Weight gain during pregnancy

Weight gain during pregnancy is dependent on the mother’s age, weight before pregnancy, fetal development,  type of pregnancy, and mother’s health. Weight gain is an unavoidable part of pregnancy. Weight gain however should be proportional to the woman’s weight before pregnancy (pre-pregnancy weight), whether she’s carrying one or more babies and pregnancy diet. 

For a normal BMI before pregnancy, a weight gain of 25-35 pounds during pregnancy is considered normal. Consumption of junk foods during pregnancy can lead to more serious weight gain than normal. It is important to speak with your doctor to know whether you need to shed weight or you have the appropriate weight for your pregnancy.
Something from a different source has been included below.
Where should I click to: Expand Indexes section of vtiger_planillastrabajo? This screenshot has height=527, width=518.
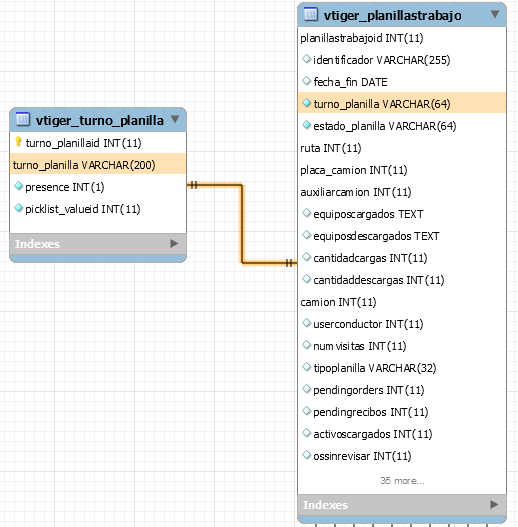coord(494,504)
Supplements needed during pregnancy

A pregnant woman requires certain supplements in her diet. Some of these supplements can not be easily gotten from natural food sources and have to be derived from other sources. The need for these trace nutrients is increased during pregnancy. These supplements include: 

This is probably the most important of all supplements needed during pregnancy. Folic acid is advised to be taken by women even before conception as it is most helpful in the first four weeks after conception because this is when most Neural Tube Defects,(NTDs) like anencephaly and spina bifida occur. Foods rich in folate are eggs, legumes, beef liver, fruits, and leafy green vegetables. A pregnant woman requires 600mcg of folic acid daily in her pregnancy diet. Folic acid tablets can also be taken.


Calcium primarily helps in the formation of your baby’s bones. The American College of Obstetrics and Gynecology recommends 1000mg of daily calcium intake. Sources of calcium include low-fat milk, tofu, yogurt, cheese, etc.
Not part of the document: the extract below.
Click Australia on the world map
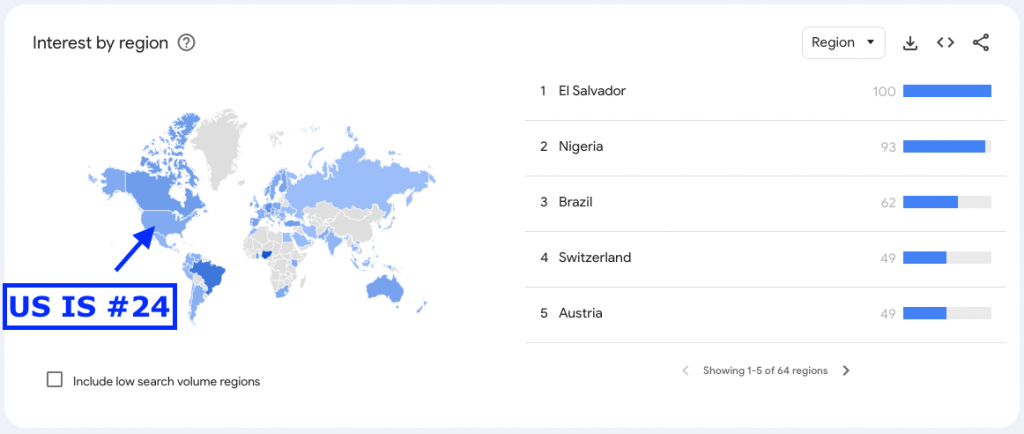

Iron in a pregnancy diet increases blood flow by producing red blood cells which help in the circulation of oxygen in both the mother and baby. Vitamin C is required for better absorption of Iron. Foods rich in iron are; eggs, legumes, and nuts. ACOG recommends a daily intake of 27mg of Iron. Iron should be prescribed if the pregnant woman is anemic or has a history of anemia.

It is important to speak with your doctor about which supplements you should take.

Pregnancy diet FAQs

Is it ok to crave non-food items during pregnancy?

Craving non-food items or substances with no nutritional value during pregnancy is a form of the disorder called pica. It usually indicates a lack of certain vitamins or minerals.

Speak with your doctor if you crave strange items like clay or dust as consuming such substances is harmful to you and the baby.

I only crave junk food during pregnancy, how do I not gain too much weight and still satisfy my cravings?

Junk food cravings can be substituted with healthy versions of junk foods. French fries can be substituted with oven-roasted sweet potatoes. Triple deck beef burgers can be replaced with crab/chicken patties and whole wheat bread. Carbonated drinks can be replaced with fresh fruit juice and ice cream with yogurt. It is important to not load your diet with too much-refined sugar and saturated fats.

How do I achieve a healthy and balanced pregnancy diet?

Your pregnancy diet should contain all five classes of macronutrients in one meal. Ensure your plate is loaded with at least an item from the classes of food required for your pregnancy diet. 

Consult with your doctor and dietitian about your nutritional needs and also required supplements for your pregnancy diet.

It is important to maintain strict hygiene in a pregnancy diet. The following are hygiene practices to follow during pregnancy:

  • Wash all fruits and vegetables properly before consumption
  • Ensuring the proper handling of food and use of proper cooking methods
  • Use of clean utensils and work surfaces 
  • Wash hands properly with soap and water before and after handling food.


When creating a pregnancy diet, the special nutritional needs of the mother, age, BMI, health condition, and allergies should be taken into consideration. For example, the pregnancy diet of a diabetic obese woman would be different from that of a normal non-diabetic woman. Although a healthy pregnancy diet is recommended for the growth and development of the baby, a pregnant mother should always discuss the components of her diet with her doctor.